L’idea di Trump prevede non solo il controllo diretto su Gaza, ma anche la possibilità di concedere alcune aree ad altri Paesi del Medio Oriente per favorire la ricostruzione dopo la devastazione della guerra tra Israele e Hamas. Tuttavia, la sua dichiarazione ignora completamente il diritto internazionale, che non prevede la vendita o l’acquisto di territori sovrani senza il consenso della popolazione e delle istituzioni locali.

Un’ipotesi senza precedenti

Le parole di Trump rischiano di scatenare forti reazioni diplomatiche. La Striscia di Gaza è un territorio conteso e sotto il controllo de facto di Hamas, riconosciuto come entità autonoma ma non statale. L’idea che un leader straniero possa “comprare” e amministrare un territorio come fosse un bene immobiliare viola ogni principio di autodeterminazione dei popoli, sancito dalle Nazioni Unite.

Quali conseguenze?

Se davvero il presidente statunitense dovesse insistere su questa idea, si aprirebbe un precedente estremamente pericoloso, capace di alterare gli equilibri internazionali. La comunità palestinese e le istituzioni internazionali, incluso l’ONU, potrebbero reagire con ferme condanne, mentre gli alleati mediorientali di Washington potrebbero trovarsi in difficoltà nel gestire una proposta così radicale.

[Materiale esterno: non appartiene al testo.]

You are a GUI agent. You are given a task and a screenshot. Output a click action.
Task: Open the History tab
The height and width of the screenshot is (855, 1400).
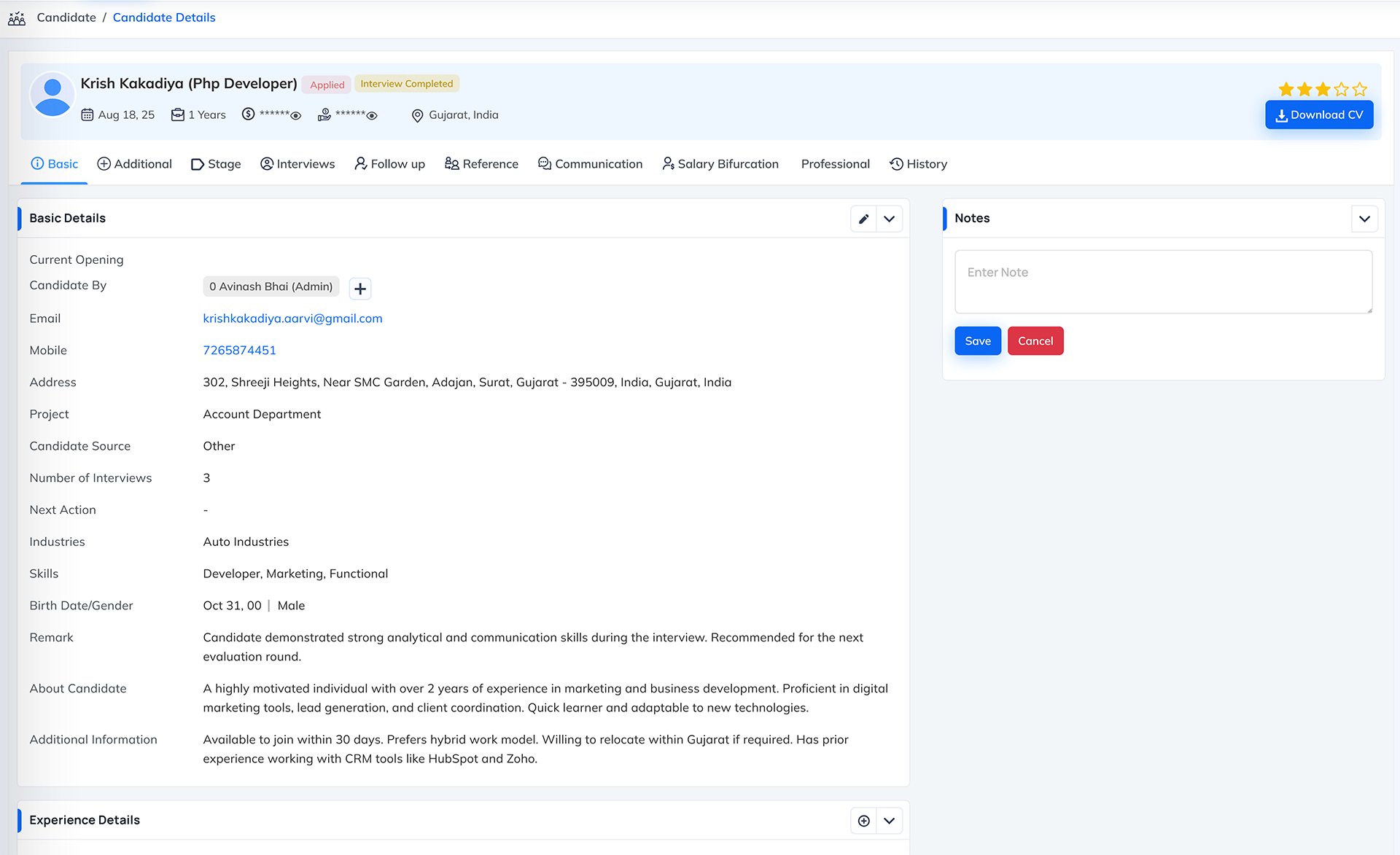(x=918, y=164)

Una provocazione o una strategia?

Non è chiaro se l’affermazione di Trump sia un tentativo di negoziazione aggressiva, una provocazione politica o una vera e propria strategia per ridisegnare il Medio Oriente. Quel che è certo è che, se portata avanti, potrebbe rappresentare uno dei più clamorosi strappi con il diritto internazionale mai registrati.

Resta da vedere quale sarà la reazione della comunità internazionale e, soprattutto, dei diretti interessati: il popolo palestinese.